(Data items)
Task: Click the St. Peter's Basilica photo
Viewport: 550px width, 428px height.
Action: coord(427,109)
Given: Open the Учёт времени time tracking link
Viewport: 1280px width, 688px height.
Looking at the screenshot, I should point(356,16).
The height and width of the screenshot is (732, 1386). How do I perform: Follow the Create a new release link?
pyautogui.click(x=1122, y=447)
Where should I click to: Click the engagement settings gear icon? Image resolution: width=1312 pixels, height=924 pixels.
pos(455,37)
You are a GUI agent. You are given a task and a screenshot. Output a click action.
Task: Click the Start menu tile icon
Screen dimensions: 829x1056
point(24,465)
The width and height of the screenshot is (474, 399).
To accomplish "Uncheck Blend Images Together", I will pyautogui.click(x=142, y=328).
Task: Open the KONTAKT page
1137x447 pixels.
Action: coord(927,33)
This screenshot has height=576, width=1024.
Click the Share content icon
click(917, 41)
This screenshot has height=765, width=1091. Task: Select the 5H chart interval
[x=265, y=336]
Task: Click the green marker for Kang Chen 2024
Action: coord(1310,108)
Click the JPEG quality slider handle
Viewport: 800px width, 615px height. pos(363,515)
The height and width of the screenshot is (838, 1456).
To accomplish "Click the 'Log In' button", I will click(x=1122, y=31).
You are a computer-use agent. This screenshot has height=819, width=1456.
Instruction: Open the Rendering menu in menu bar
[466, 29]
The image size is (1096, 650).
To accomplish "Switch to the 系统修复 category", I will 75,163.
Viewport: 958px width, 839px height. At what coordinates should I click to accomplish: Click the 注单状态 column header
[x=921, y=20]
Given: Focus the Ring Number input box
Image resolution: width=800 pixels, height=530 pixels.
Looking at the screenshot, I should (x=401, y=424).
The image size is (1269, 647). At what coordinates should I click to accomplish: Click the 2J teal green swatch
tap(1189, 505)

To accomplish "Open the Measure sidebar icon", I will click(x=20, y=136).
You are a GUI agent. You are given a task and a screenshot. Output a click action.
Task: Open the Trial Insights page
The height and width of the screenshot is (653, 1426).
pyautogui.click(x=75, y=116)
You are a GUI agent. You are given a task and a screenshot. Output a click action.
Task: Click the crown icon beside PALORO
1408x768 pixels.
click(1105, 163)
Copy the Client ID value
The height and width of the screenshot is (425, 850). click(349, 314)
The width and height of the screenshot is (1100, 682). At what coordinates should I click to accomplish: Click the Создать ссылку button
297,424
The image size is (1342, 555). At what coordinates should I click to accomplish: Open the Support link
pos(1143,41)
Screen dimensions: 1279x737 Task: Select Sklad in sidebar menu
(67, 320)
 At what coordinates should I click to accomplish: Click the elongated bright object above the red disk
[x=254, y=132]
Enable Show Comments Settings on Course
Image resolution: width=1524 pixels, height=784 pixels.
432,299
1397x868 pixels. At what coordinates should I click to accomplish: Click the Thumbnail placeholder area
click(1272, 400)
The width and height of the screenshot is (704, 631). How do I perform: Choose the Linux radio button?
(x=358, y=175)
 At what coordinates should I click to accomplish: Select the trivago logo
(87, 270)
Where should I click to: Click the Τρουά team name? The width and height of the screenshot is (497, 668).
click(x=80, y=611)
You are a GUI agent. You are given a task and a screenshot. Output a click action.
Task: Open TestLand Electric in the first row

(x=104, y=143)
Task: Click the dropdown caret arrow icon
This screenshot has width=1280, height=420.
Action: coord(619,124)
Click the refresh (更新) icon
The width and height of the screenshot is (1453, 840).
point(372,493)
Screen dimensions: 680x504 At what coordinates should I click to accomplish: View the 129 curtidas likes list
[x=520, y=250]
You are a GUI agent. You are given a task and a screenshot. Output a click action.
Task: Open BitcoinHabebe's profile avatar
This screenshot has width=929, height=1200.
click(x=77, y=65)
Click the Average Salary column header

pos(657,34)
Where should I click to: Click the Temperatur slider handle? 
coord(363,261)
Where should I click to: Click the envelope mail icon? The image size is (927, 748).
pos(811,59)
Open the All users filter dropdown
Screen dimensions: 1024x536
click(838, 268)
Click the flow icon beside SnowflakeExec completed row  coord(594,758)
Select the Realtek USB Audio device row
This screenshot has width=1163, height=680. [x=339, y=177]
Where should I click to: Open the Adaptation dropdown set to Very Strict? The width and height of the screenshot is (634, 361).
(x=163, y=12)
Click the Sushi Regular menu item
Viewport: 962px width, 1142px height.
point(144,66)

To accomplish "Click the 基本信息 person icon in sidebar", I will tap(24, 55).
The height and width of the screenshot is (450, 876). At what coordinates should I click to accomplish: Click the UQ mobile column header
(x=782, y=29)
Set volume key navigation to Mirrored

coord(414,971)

▶ _Assigned task_
Copy out the entries. Change nothing.

▶ _Solution to this problem_
Task: Click the St. Peter's Basilica photo
Viewport: 550px width, 428px height.
Action: coord(427,109)
Given: Open the Учёт времени time tracking link
Viewport: 1280px width, 688px height.
Looking at the screenshot, I should point(356,16).
The height and width of the screenshot is (732, 1386). How do I perform: Follow the Create a new release link?
pyautogui.click(x=1122, y=447)
Where should I click to: Click the engagement settings gear icon? Image resolution: width=1312 pixels, height=924 pixels.
pos(455,37)
You are a GUI agent. You are given a task and a screenshot. Output a click action.
Task: Click the Start menu tile icon
Screen dimensions: 829x1056
point(24,465)
The width and height of the screenshot is (474, 399).
To accomplish "Uncheck Blend Images Together", I will pyautogui.click(x=142, y=328).
Task: Open the KONTAKT page
1137x447 pixels.
Action: coord(927,33)
This screenshot has height=576, width=1024.
Click the Share content icon
click(917, 41)
This screenshot has height=765, width=1091. Task: Select the 5H chart interval
[x=265, y=336]
Task: Click the green marker for Kang Chen 2024
Action: coord(1310,108)
Click the JPEG quality slider handle
Viewport: 800px width, 615px height. pos(363,515)
The height and width of the screenshot is (838, 1456).
To accomplish "Click the 'Log In' button", I will click(x=1122, y=31).
You are a computer-use agent. This screenshot has height=819, width=1456.
Instruction: Open the Rendering menu in menu bar
[466, 29]
The image size is (1096, 650).
To accomplish "Switch to the 系统修复 category", I will 75,163.
Viewport: 958px width, 839px height. At what coordinates should I click to accomplish: Click the 注单状态 column header
[x=921, y=20]
Given: Focus the Ring Number input box
Image resolution: width=800 pixels, height=530 pixels.
Looking at the screenshot, I should (x=401, y=424).
The image size is (1269, 647). At what coordinates should I click to accomplish: Click the 2J teal green swatch
tap(1189, 505)

To accomplish "Open the Measure sidebar icon", I will click(x=20, y=136).
You are a GUI agent. You are given a task and a screenshot. Output a click action.
Task: Open the Trial Insights page
The height and width of the screenshot is (653, 1426).
pyautogui.click(x=75, y=116)
You are a GUI agent. You are given a task and a screenshot. Output a click action.
Task: Click the crown icon beside PALORO
1408x768 pixels.
click(1105, 163)
Copy the Client ID value
The height and width of the screenshot is (425, 850). click(349, 314)
The width and height of the screenshot is (1100, 682). At what coordinates should I click to accomplish: Click the Создать ссылку button
297,424
The image size is (1342, 555). At what coordinates should I click to accomplish: Open the Support link
pos(1143,41)
Screen dimensions: 1279x737 Task: Select Sklad in sidebar menu
(67, 320)
 At what coordinates should I click to accomplish: Click the elongated bright object above the red disk
[x=254, y=132]
Enable Show Comments Settings on Course
Image resolution: width=1524 pixels, height=784 pixels.
432,299
1397x868 pixels. At what coordinates should I click to accomplish: Click the Thumbnail placeholder area
click(1272, 400)
The width and height of the screenshot is (704, 631). How do I perform: Choose the Linux radio button?
(x=358, y=175)
 At what coordinates should I click to accomplish: Select the trivago logo
(87, 270)
Where should I click to: Click the Τρουά team name? The width and height of the screenshot is (497, 668).
click(x=80, y=611)
You are a GUI agent. You are given a task and a screenshot. Output a click action.
Task: Open TestLand Electric in the first row

(x=104, y=143)
Task: Click the dropdown caret arrow icon
This screenshot has width=1280, height=420.
Action: coord(619,124)
Click the refresh (更新) icon
The width and height of the screenshot is (1453, 840).
point(372,493)
Screen dimensions: 680x504 At what coordinates should I click to accomplish: View the 129 curtidas likes list
[x=520, y=250]
You are a GUI agent. You are given a task and a screenshot. Output a click action.
Task: Open BitcoinHabebe's profile avatar
This screenshot has width=929, height=1200.
click(x=77, y=65)
Click the Average Salary column header

pos(657,34)
Where should I click to: Click the Temperatur slider handle? 
coord(363,261)
Where should I click to: Click the envelope mail icon? The image size is (927, 748).
pos(811,59)
Open the All users filter dropdown
Screen dimensions: 1024x536
click(838, 268)
Click the flow icon beside SnowflakeExec completed row  coord(594,758)
Select the Realtek USB Audio device row
This screenshot has width=1163, height=680. [x=339, y=177]
Where should I click to: Open the Adaptation dropdown set to Very Strict? The width and height of the screenshot is (634, 361).
(x=163, y=12)
Click the Sushi Regular menu item
Viewport: 962px width, 1142px height.
point(144,66)

To accomplish "Click the 基本信息 person icon in sidebar", I will tap(24, 55).
The height and width of the screenshot is (450, 876). At what coordinates should I click to accomplish: Click the UQ mobile column header
(x=782, y=29)
Set volume key navigation to Mirrored

coord(414,971)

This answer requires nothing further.